— START STORED DATA —

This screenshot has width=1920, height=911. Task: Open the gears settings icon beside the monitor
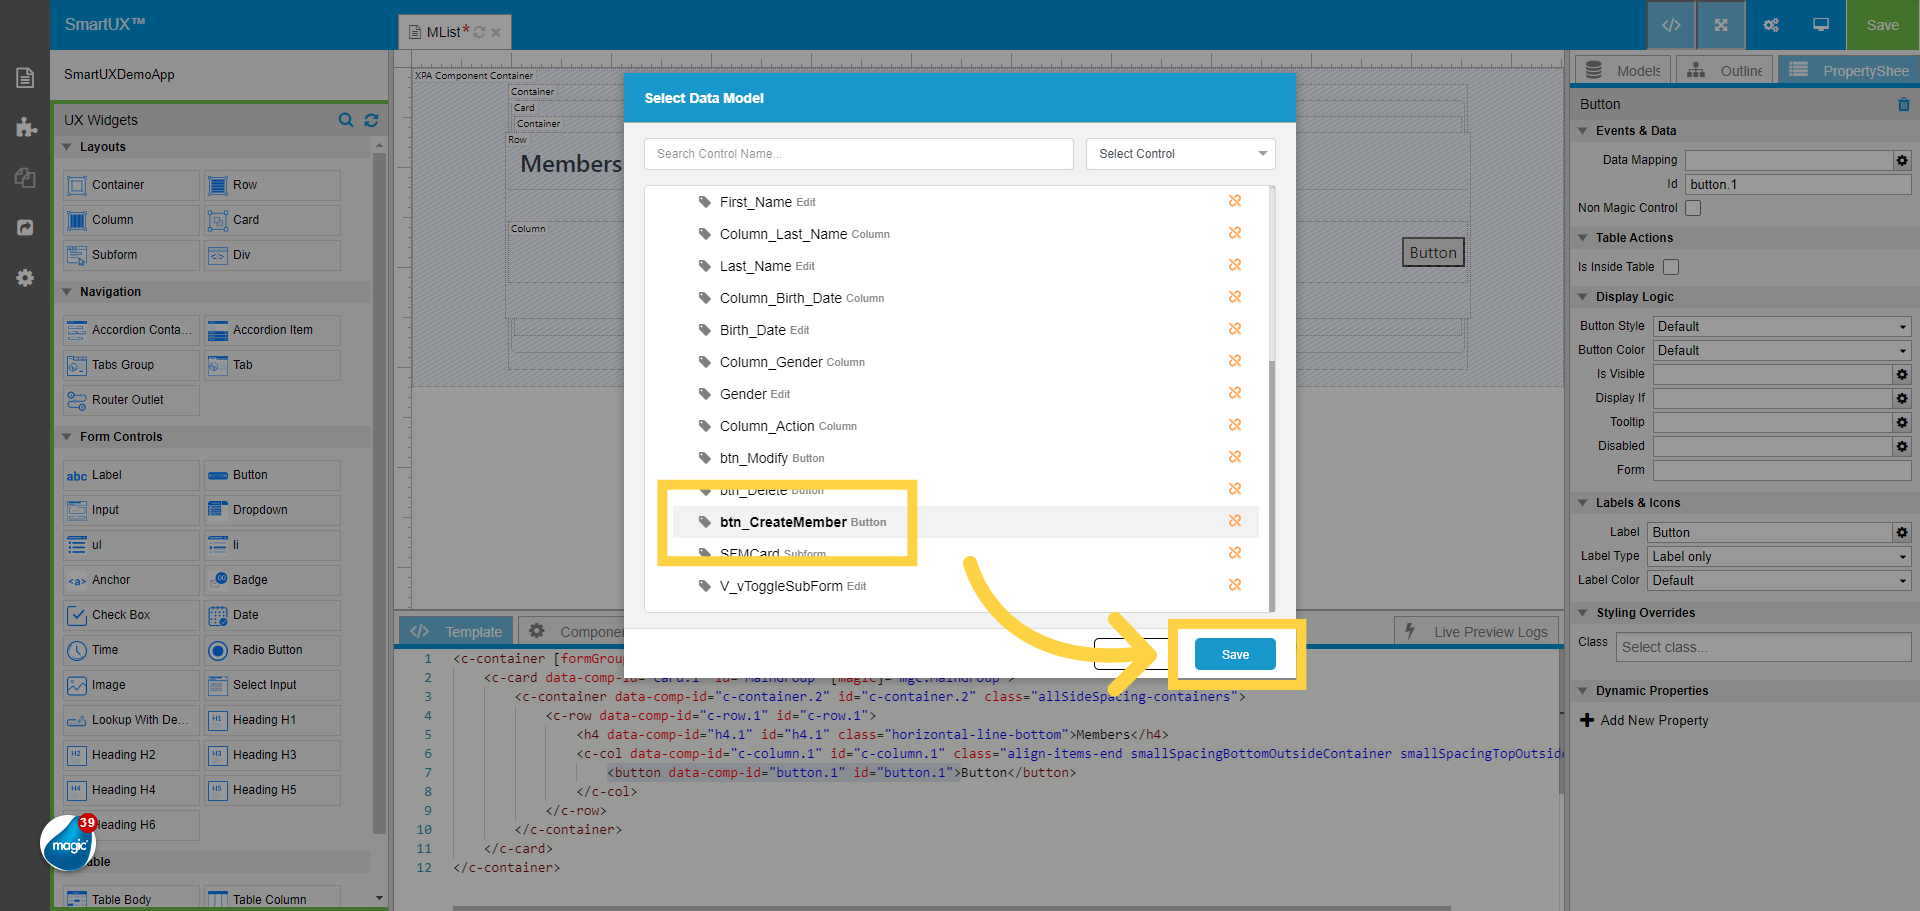click(x=1770, y=25)
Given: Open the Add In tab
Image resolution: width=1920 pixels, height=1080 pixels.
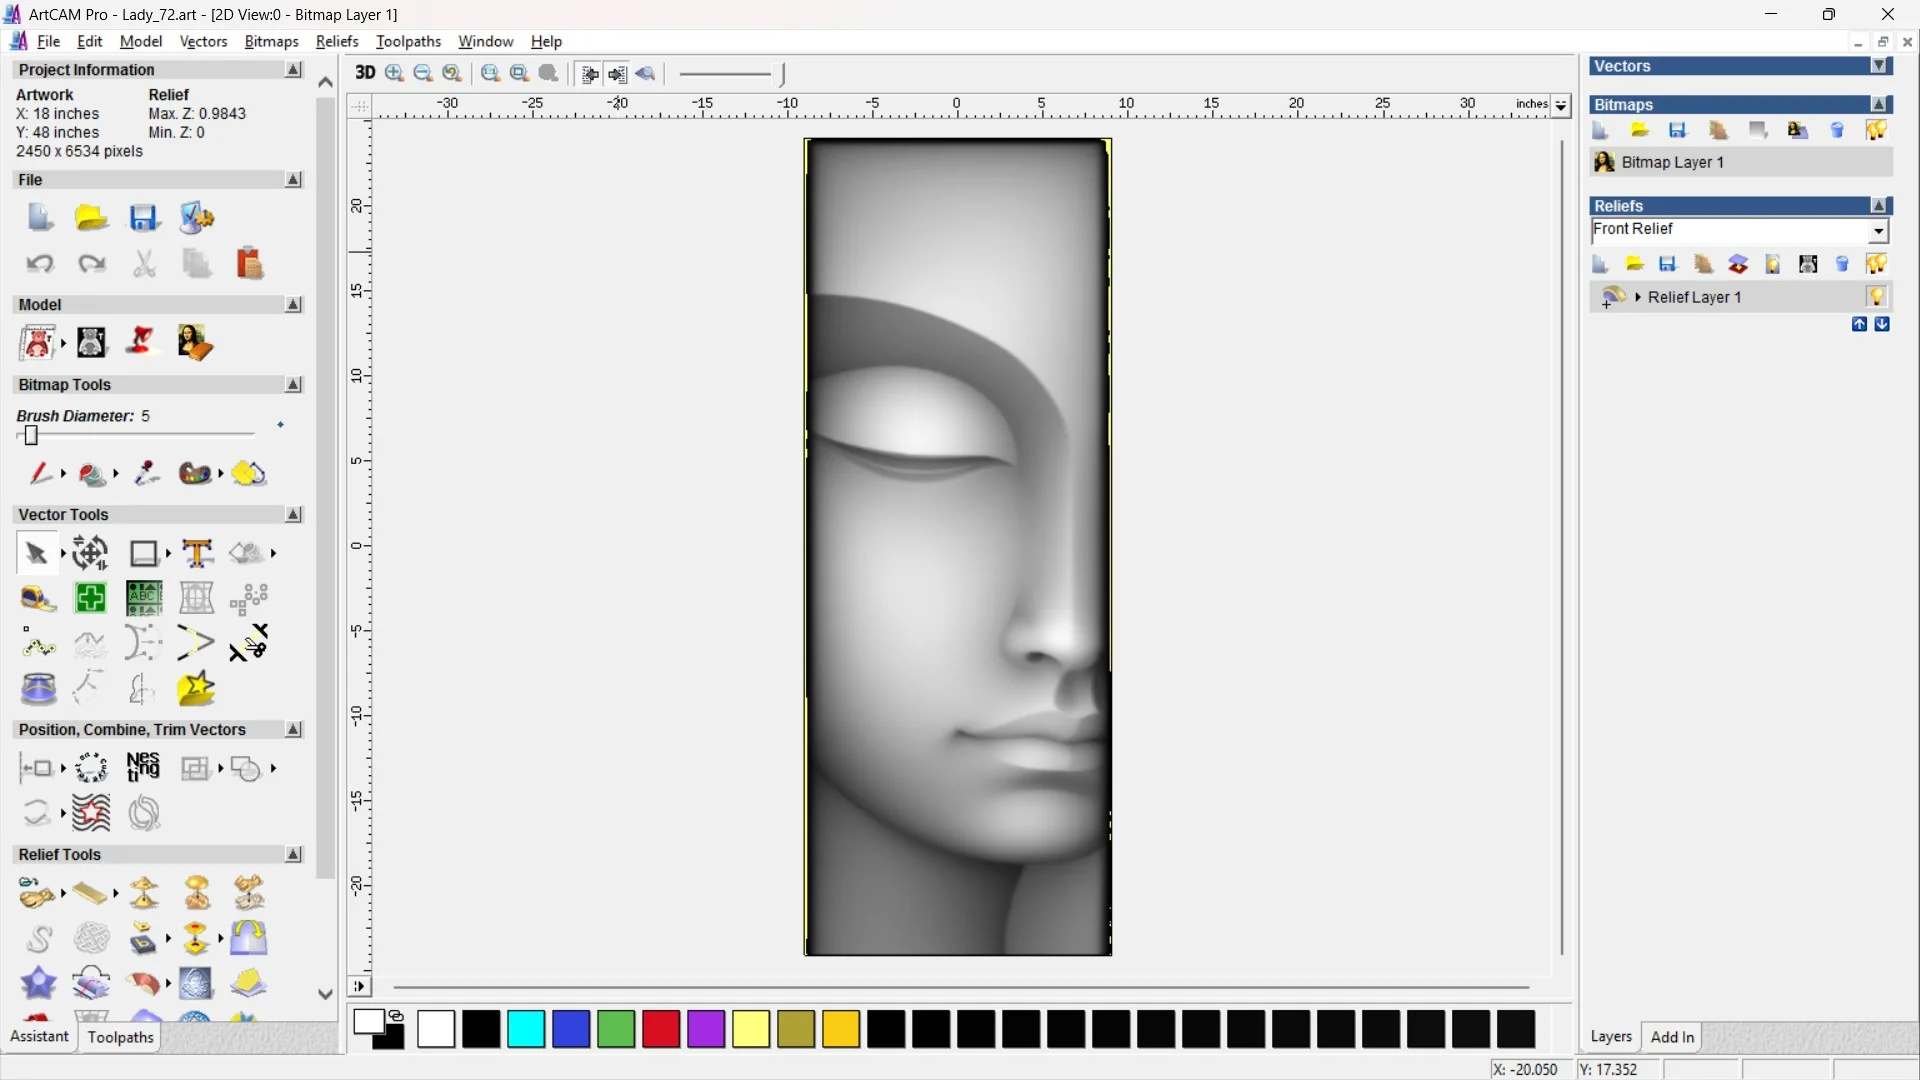Looking at the screenshot, I should point(1672,1037).
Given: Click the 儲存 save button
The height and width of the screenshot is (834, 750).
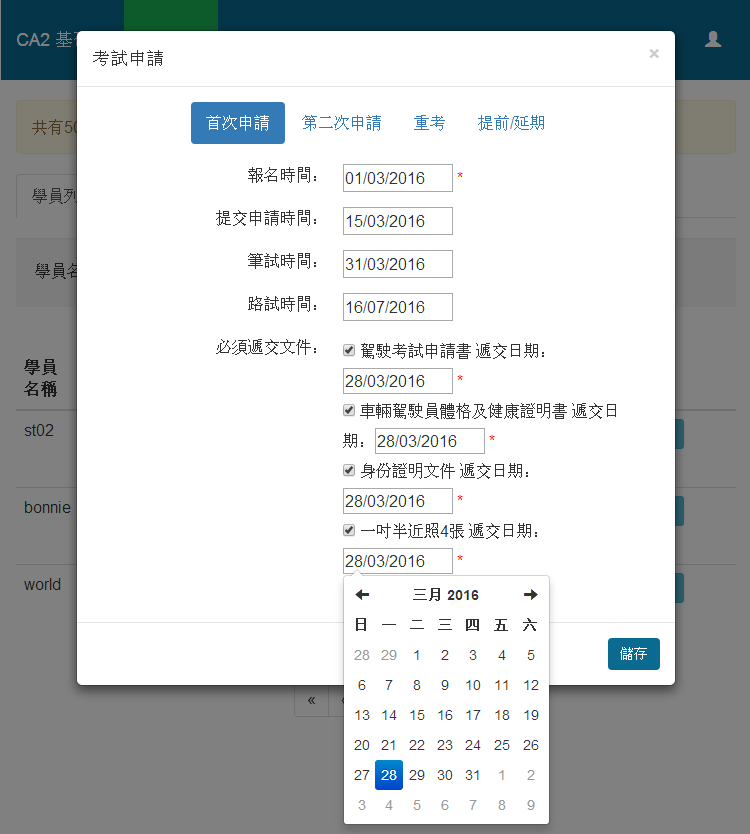Looking at the screenshot, I should pyautogui.click(x=633, y=654).
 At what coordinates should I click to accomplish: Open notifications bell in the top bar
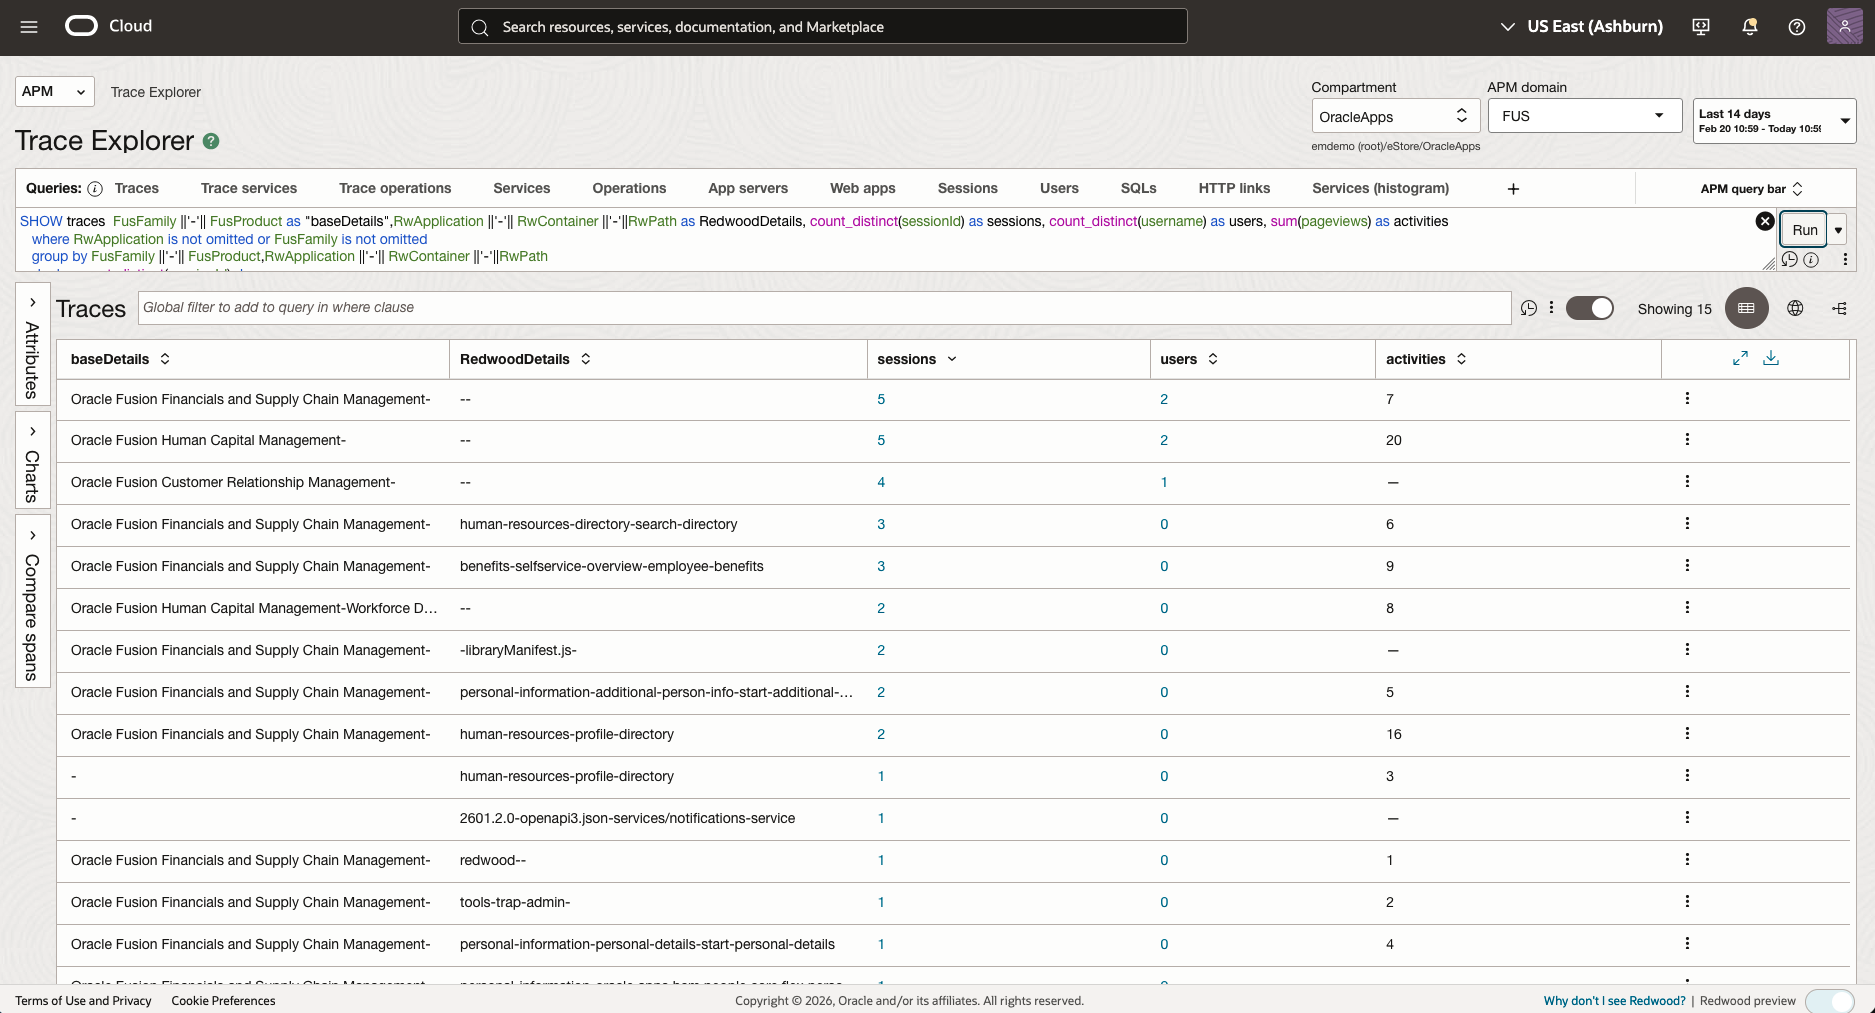(x=1749, y=26)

— END STORED DATA —

Rewrite the whole listing, changing "Given" to "Instruction" wherever it appears and leaving everything else unchanged. Omit the pictures from your answer.

This screenshot has width=1920, height=911. Task: Open the gears settings icon beside the monitor
click(x=1770, y=25)
Instruction: Open the Add In tab
Image resolution: width=1920 pixels, height=1080 pixels.
Looking at the screenshot, I should point(1672,1037).
Instruction: Click the 儲存 save button
The height and width of the screenshot is (834, 750).
Looking at the screenshot, I should pyautogui.click(x=633, y=654).
 At what coordinates should I click to accomplish: Open notifications bell in the top bar
(x=1749, y=26)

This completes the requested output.